1.3.Eiser heeft vervolgens op 16 oktober 2020 de civiele rechter van de rechtbank Rotterdam verzocht om Veilig Thuis onder meer te veroordelen tot vernietiging van het dossier [dossiernummer 2] en aanpassing van het dossier [dossiernummer 1] , in die zin dat uit dat dossier de gegevens en informatie met betrekking tot het dossier [dossiernummer 2] worden verwijderd.

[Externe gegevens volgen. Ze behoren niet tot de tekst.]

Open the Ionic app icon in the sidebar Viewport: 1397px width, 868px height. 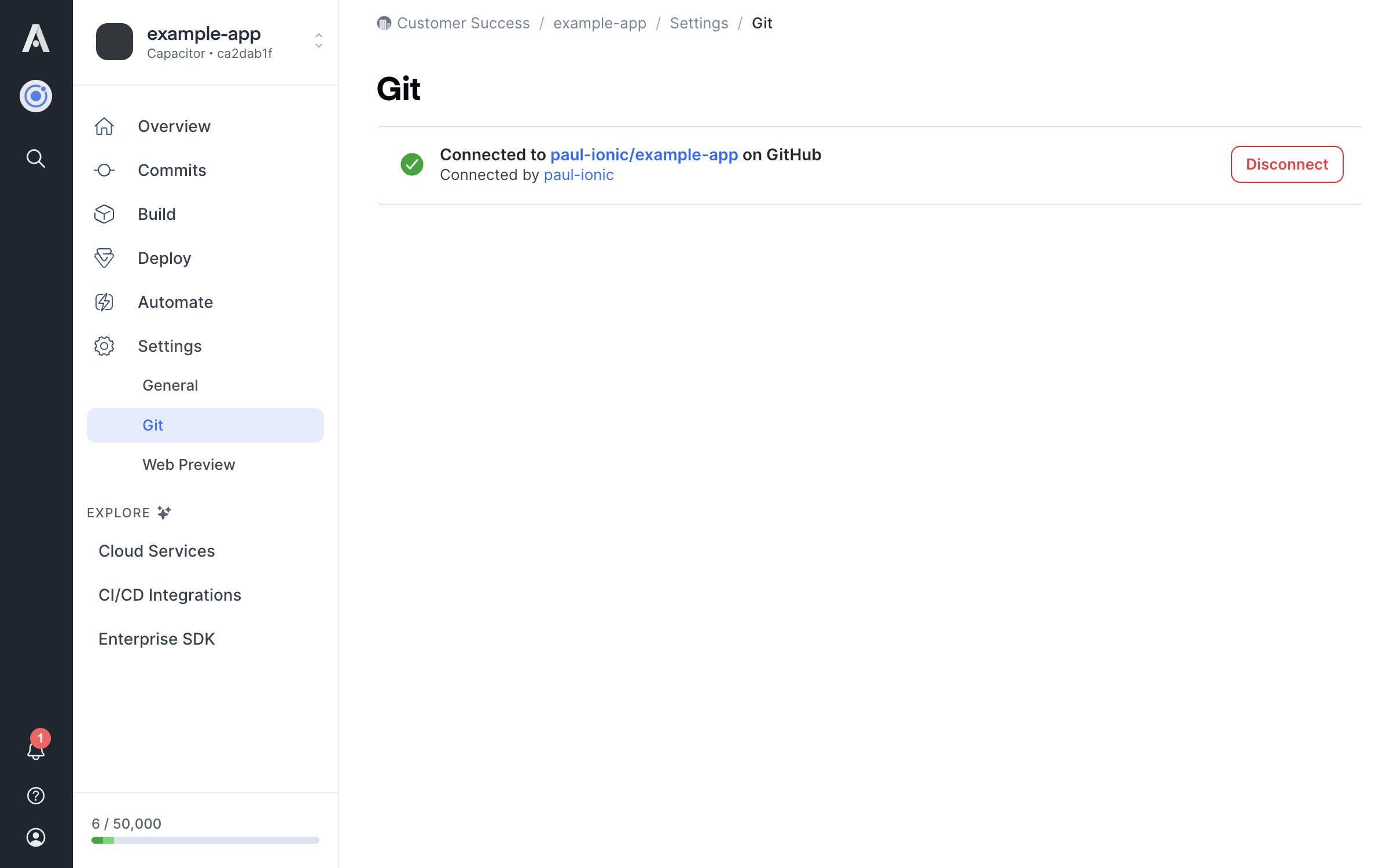coord(36,96)
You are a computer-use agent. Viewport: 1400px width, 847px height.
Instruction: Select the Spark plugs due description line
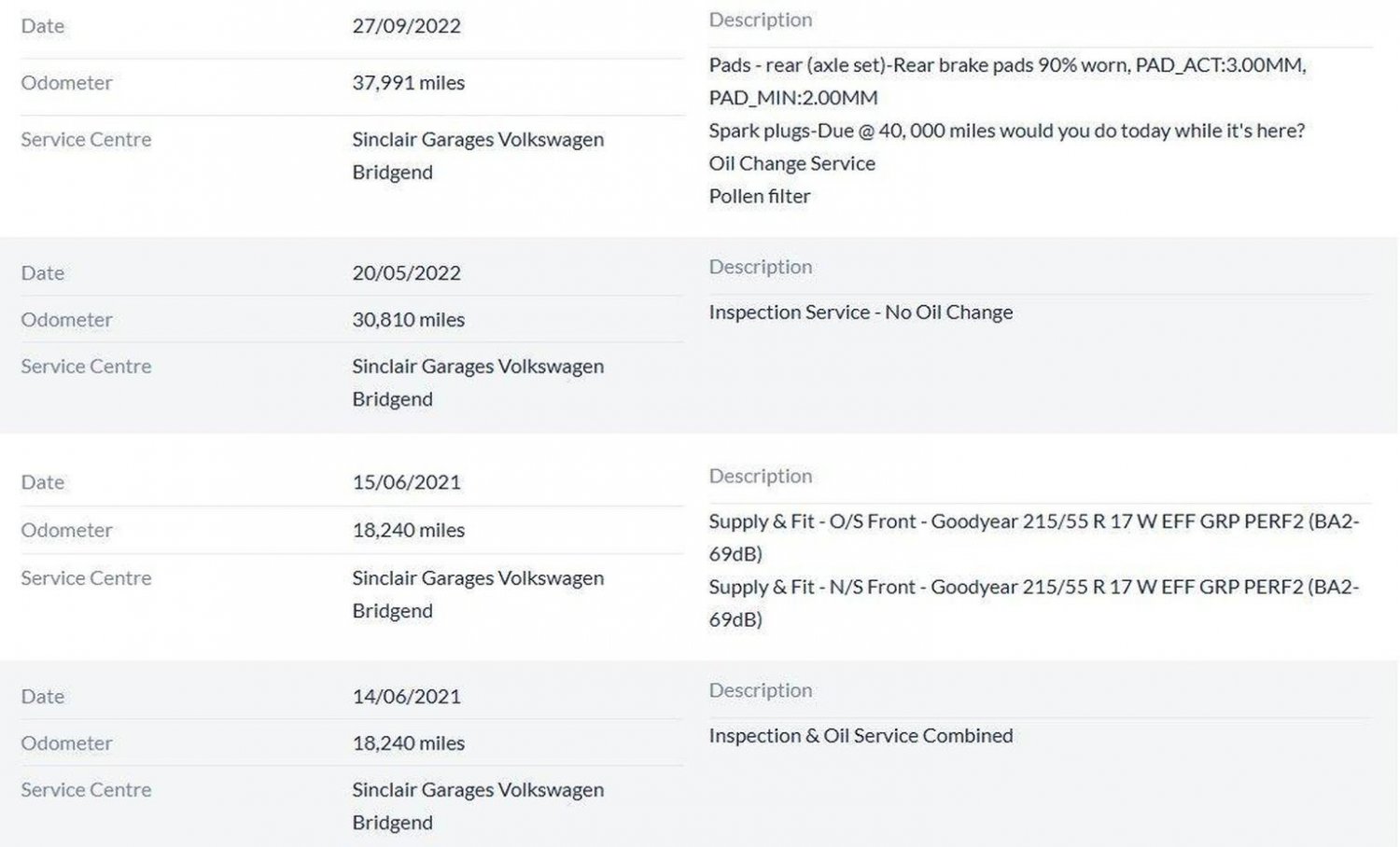click(1006, 131)
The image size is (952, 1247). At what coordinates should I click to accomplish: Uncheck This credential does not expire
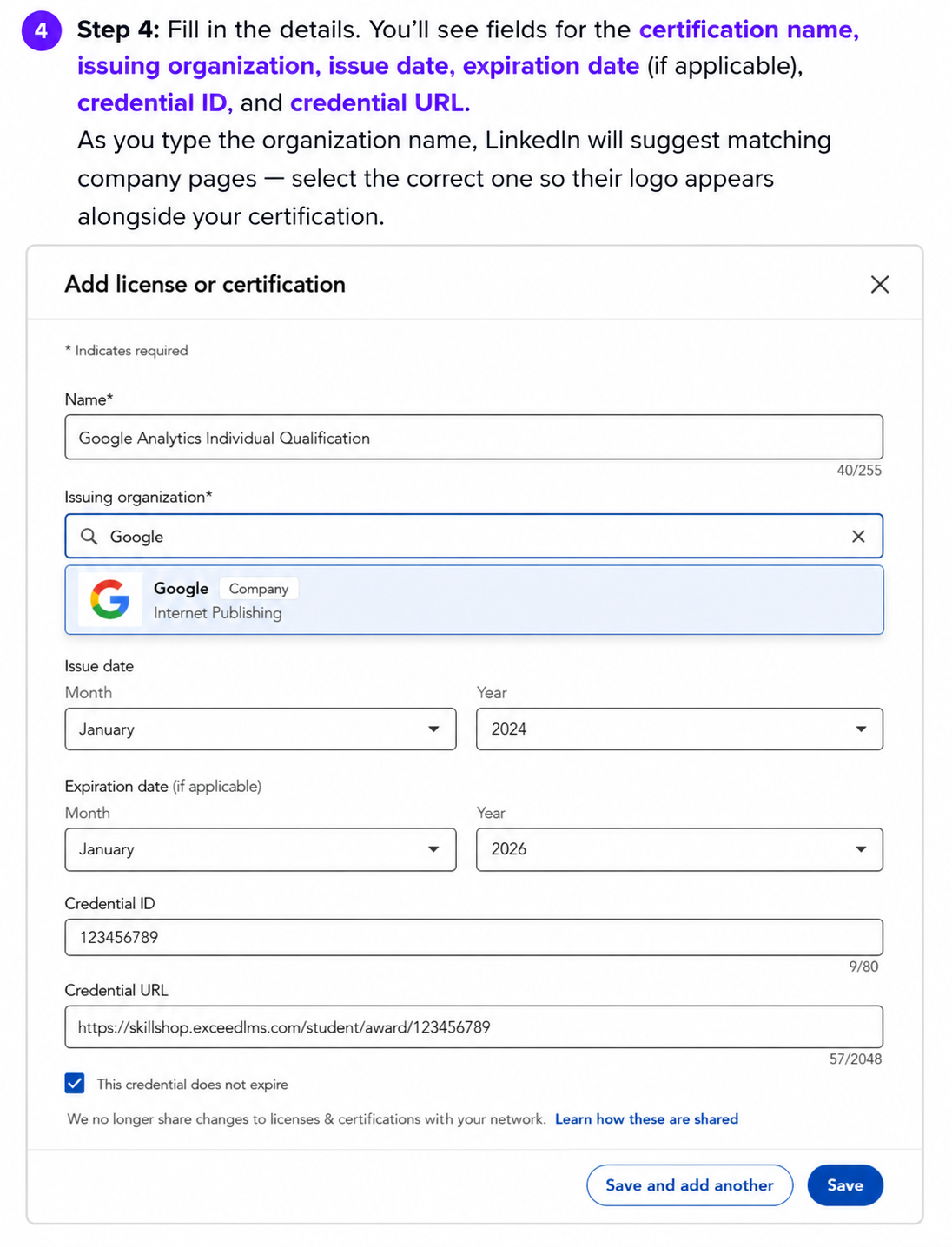(x=75, y=1083)
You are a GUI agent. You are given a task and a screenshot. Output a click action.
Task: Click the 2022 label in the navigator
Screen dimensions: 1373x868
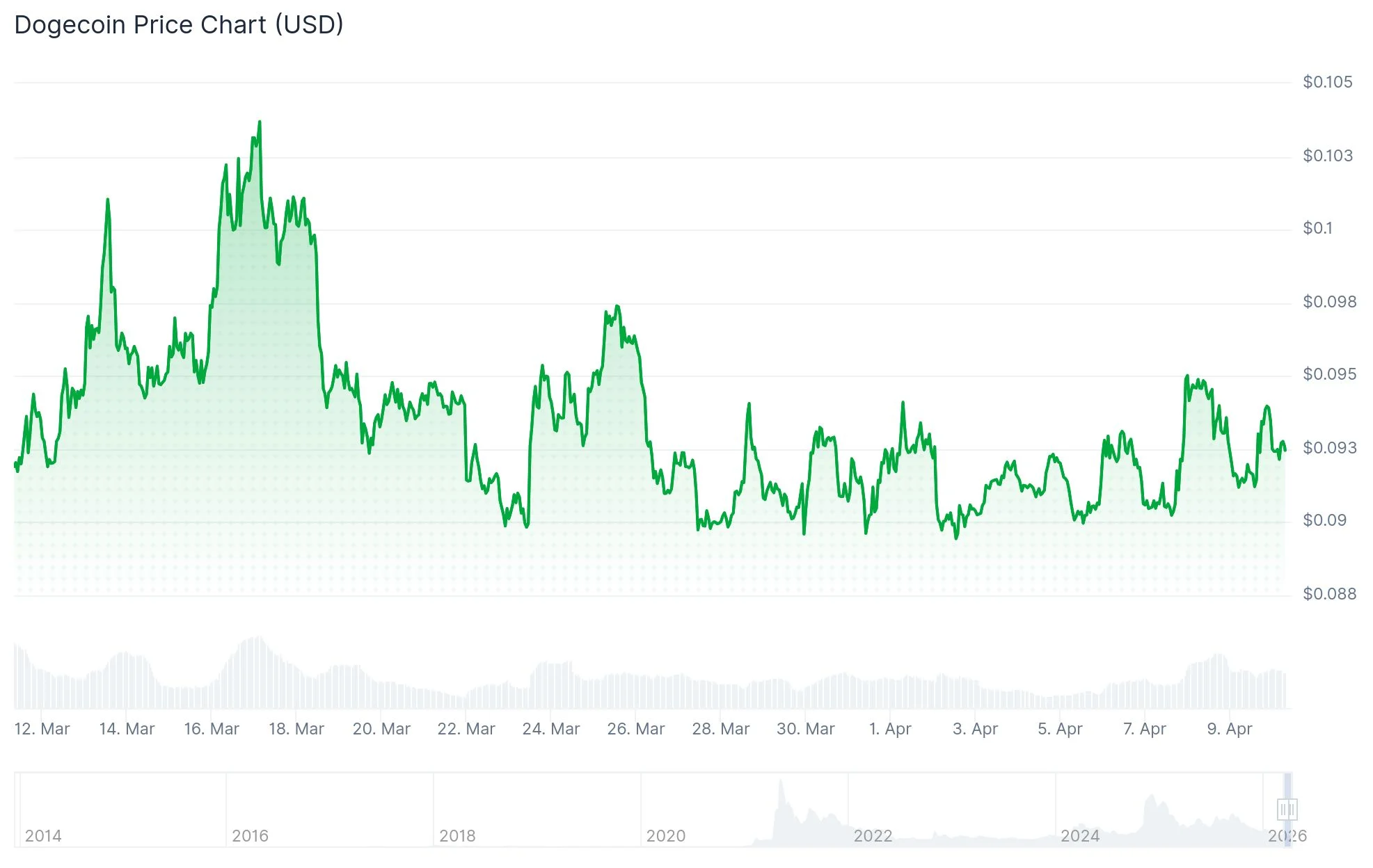[x=873, y=835]

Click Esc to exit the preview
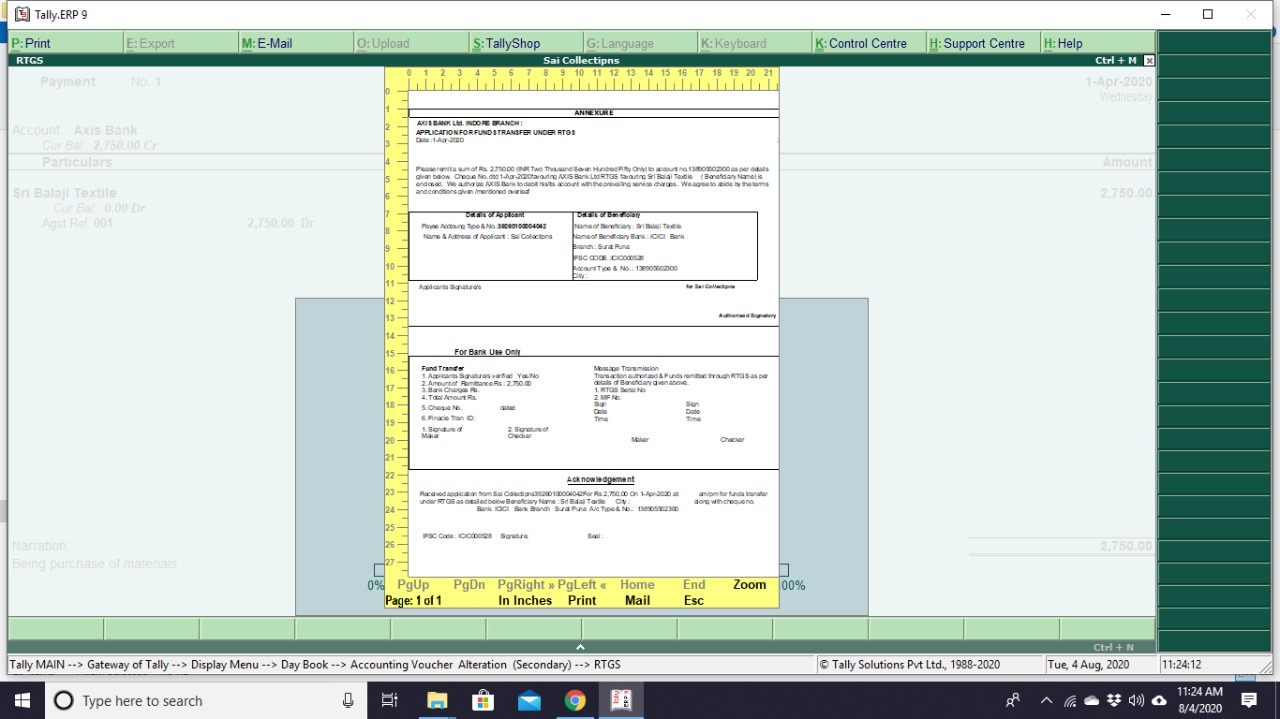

1.4.In zijn beschikking van 1 maart 2021 heeft de civiele rechter - kort samengevat - overwogen dat niet redelijkerwijs aannemelijk is dat het bewaren van de persoonsgegevens van aanmerkelijk belang is voor een ander dan eiser en dat dit betekent dat Veilig Thuis het dossier [dossiernummer 2] dient te verwijderen. Het dossier [dossiernummer 1] dient zodanig te worden aangepast dat dat de gegevens en informatie met betrekking tot het dossier [dossiernummer 2] worden verwijderd uit het dossier [dossiernummer 1] .
1.5.Op 8 maart 2021 heeft eiser bij verweerder een verzoek ingediend tot vernietiging of rectificatie van de over hem geregistreerde politiegegevens. Eiser heeft zijn verzoek gebaseerd op artikel 28 van de Wpg en de artikelen 12 en 16 van de Algemene verordening gegevensbescherming (AVG) en heeft daaraan het volgende ten grondslag gelegd:
“(…) Uit de informatie die voorgelezen is tijdens de 'telefonische inzage' en uit de gegevens die Veilig Thuis vanuit de politie heeft ontvangen, blijkt dat een aantal fouten in de dossiervorming is geslopen. Er wordt namelijk ten onrechte zowel door de politie als door Veilig Thuis gesproken van huiselijk geweld en een woningverbod hetgeen een onterecht diffamerende nawerking heeft. Veilig Thuis is inmiddels door de rechter verplicht tot het vernietigen van een dossier en het aanpassen van een aantal gegevens. Ik wil ook u bij deze verzoeken alle onjuiste gegevens te verwijderen zodat ik niet langer onterecht te boek sta als pleger van huiselijk geweld met een woningverbod tot gevolg. Dit heeft voor mij en mijn zoon namelijk verstrekkende gevolgen. (…)”
2. In het bestreden besluit heeft verweerder - kort samengevat - als volgt geoordeeld. De op eiser betrekking hebbende gegevens met registratienummer [registratienummer 1] zijn juist en volledig gebleken. Verweerder heeft daarom het verzoek tot wijziging in zoverre afgewezen en de politiegegevens niet gerectificeerd. Dit betekent dat deze politiegegevens ongewijzigd blijven. Verder heeft verweerder geconcludeerd dat de op eiser betrekking hebbende gegevens met registratienummer [registratienummer 2] aangevuld moeten worden, omdat die feitelijk onjuist want onvolledig zijn. Verweerder heeft het verzoek tot wijziging in zoverre toegewezen. Er is inmiddels een aanvulling gemaakt door de verbalisant met wat de verbalisant zich kan herinneren betreft de melding.
3. De toepasselijke wet- en regelgeving is opgenomen in de bijlage, die deel uitmaakt van deze uitspraak.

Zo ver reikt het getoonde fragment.